The problem is not in the parsing process. But in the casting process of the following line:

String s_id = ((String) jsonObject.get("_id"));

jsonObject.get("_id") returns - as specified by the error - a java.lang.Long, and you later cast it to String.

You can solve this, for instance with:

String s_id = jsonObject.get("_id").toString();

In Java the (String) is not a conversion, but a downcast. Since a String is not a subclass of Long, it will error. You can however call .toString() that will transform the Long in a textual representation.

The reason:

System.out.println("print value -  _id: "+jsonObject.get("_id"));

works is because if you "add" an object to a string, the toString method is called automatically. Implicitly you have written:

System.out.println("print value -  _id: "+Objects.toString(jsonObject.get("_id")));

Upvotes: 2

Robert
Robert

Reputation: 452

The value of _id is correctly identified as Long (-1 in the example) when you use jsonObject.get("_id").

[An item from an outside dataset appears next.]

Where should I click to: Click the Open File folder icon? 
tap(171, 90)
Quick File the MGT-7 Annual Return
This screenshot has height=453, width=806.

If you want a String use jsonObject.getString("_id").

Upvotes: 1

Ali Gajani
Ali Gajani

Reputation: 15091

You have to use the .toString() method to convert Long to String.

String strLong = Long.toString(jsonObject.get("_id")));

Reference:

Returns a String object representing this Long's value.

Also, the reason println outputs the value in the console is because PrintStream.println has an overload that takes an Object, and then calls its toString method.

Upvotes: 2

43iscoding
43iscoding

Reputation: 21

Why do you except the "_id" field to be a string?

Its value is -1 (opposed to "-1") so it is actually a Long instead of String.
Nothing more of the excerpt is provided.